Aclaro, de antemano que importa muy poco cómo me llamo, ni de donde soy ni como he llegado hasta aquí, sino lo que voy a revelar, porque a excepción de una sola hermana, internada hace 11 meses en un hospital de Nuakchot, antes de decidir regresar a su país: Marruecos, toda mi familia (15 miembros entre próximos y lejanos parientes) sigue, como la inmensa mayoría de su población, rehén del Polisario en los campamentos de Tinduf pero esto no lo sabrán a través de España y sus laberintos de “derechos humanos” y de “solidaridad’ internacional… La situación de la población de estos campamentos es real y potencialmente inquietante. Atada a la vida, la gente se pregunta con qué derecho fue sometida a tantas humillaciones y a tantos atentados contra su dignidad saharaui. Cunde la desconfianza y la parquedad. Desaparecen trágicamente la solidaridad, la fraternidad y el amor al prójimo. La gente no busca más que sobrevivir para el día siguiente con la eterna pregunta de que si alguna ayuda humanitaria internacional u otra limosna haya llegado al campamento y, sobre todo, si les va a poder llegar parte de ellas.

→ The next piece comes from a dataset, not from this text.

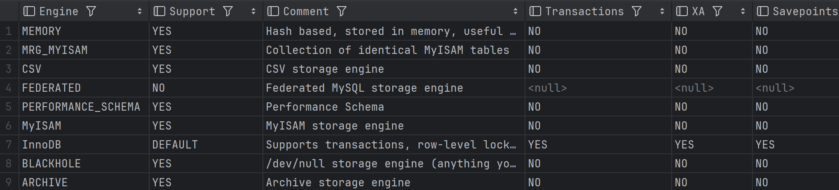
Task: Select the Archive storage engine comment cell
Action: (x=394, y=182)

En estos extraños campamentos hay un tema de diversión y de sosiego: el ridículo de la diplomacia argelina. “Estos tíos ya no aciertan ni una”, comentaba un joven “bien informado desde el exterior” respondiendo como respuesta de una anciana: “Y los nuestro como tonto agarrados a los bolsillos de sus mentores”. Se referían al informe del Secretario general de la ONU que, por un lado, no hace ninguna referencia a la asociación estratégica entre Marruecos incluido el Sahara) “denunciada” histéricamente por el Quijote argelino y su Sancho panza polisarista y la respuesta afirmativa a Ginebra de Marrocos que Argel esperaba de otra forma, por otro.
Diplomacia proactiva. Argelia y su Polisario no solo ya no aciertan ni juna desde hace casi dos años, sino ya no acertarán ni una por más que dilapiden sus esfuerzos y su perturbada imaginación.
Para la cuestión del Sahara las cartas están echadas y bien echadas.